Es en esos momentos cuando nos asaltan pensamientos escondidos bajo capas y capas de indiferencia, apatía, ignorancia. ¿Qué se yo de Afganistán? ¿Por qué debería preocuparme por un país que no conozco? ¿Por qué deberíamos acoger a refugiados que vienen de tan lejos y que no saben nada de nuestra lengua y nuestra cultura?
Vivimos nuestra vida de forma tan frenética, preocupándonos tan solo de nuestras circunstancias más próximas, que nos cuesta empatizar con las personas que viven fuera de ese círculo. Lo que debería ser una emoción innata del ser humano se convierte, poco a poco, en un trabajoso ejercicio de consciencia plena hacia la realidad del otro. Algo que debe ejercitarse, como un hábito para sentirnos en el deshumanizante entorno tecnológico en el que estamos inmersos.
Yo no conozco Afganistán, un país que escapa de ese espacio familiar que es para mí Oriente Próximo. Pero me duele Afganistán, como Siria o Líbano. Y es que todos tenemos lazos que nos unen a las tragedias ajenas, lo que ocurre es que no todos podemos verlas. Para empatizar hay que desprenderse del aislamiento, del miedo, ir hacia el fuego en vez de huir de él, unirse a los que intentan sofocarlo.
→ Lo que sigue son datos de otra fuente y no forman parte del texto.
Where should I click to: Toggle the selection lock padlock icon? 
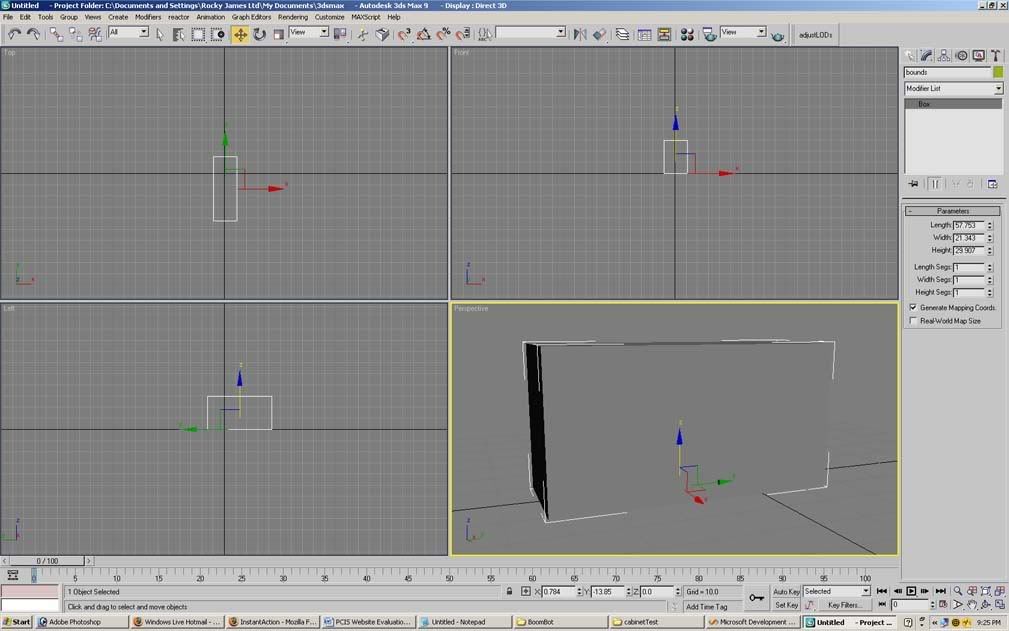(510, 592)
Los afganos, dicen los periodistas españoles que han estado acompañándolos durante sus travesías por Europa, han sido compañeros refugiados de los sirios estos últimos años. Se montaban juntos en los botes, se daban la mano para subirse en los trenes, compartían comida y tiendas de campaña. Y sin embargo, eran los sirios los que recibían la ayuda, aunque fuese escasa, de las autoridades europeas porque Siria por entonces estaba de moda mientras que nadie quería saber nada de Afganistán. Y ahora ocurre lo mismo, pero al contrario. Y es que la poca empatía que tenemos es además selectiva dependiendo de qué país salga en las portadas de los periódicos.
Por suerte, muchos periodistas que conservaban estrechas relaciones con traductores, fixers y ciudadanos afganos se han movilizado para sacarlos del país de forma segura. Entre ellos, el periodista Antonio Pampliega, que en su Twitter explicaba que era su forma de agradecer que, una vez, otros se movilizaron para liberarlo de su secuestro.
¿Cómo podemos sensibilizarnos ante esta nueva tragedia? Si lo que quieres es entender antes de actuar, hay un porrón de novelas sobre Afganistán. A lo mejor ya has oído hablar de Cometas en el cielo o Mil soles espléndidos, del escritor afgano Khaled Hosseini. O los ensayos de reputados periodistas españoles como Mònica Bernabé y su Afganistán: crónica de una ficción, a la que también puedes seguir en Twitter.
Investiga, después, qué cosas puedes hacer tú para ayudar. Hay varias organizaciones dedicadas a dar respuesta humanitaria a los refugiados o ayudar económicamente a Rukhsana Media, un medio de comunicación independiente formado por un grupo de reporteras afganas que dan voz a las historias de las mujeres de su país mientras se estrecha el cerco de los talibanes contra ellas. Salvemos nuestra empatía, que agoniza junto a esas otras tragedias que nos parecen tan lejanas. Perderla será nuestra íntima tragedia.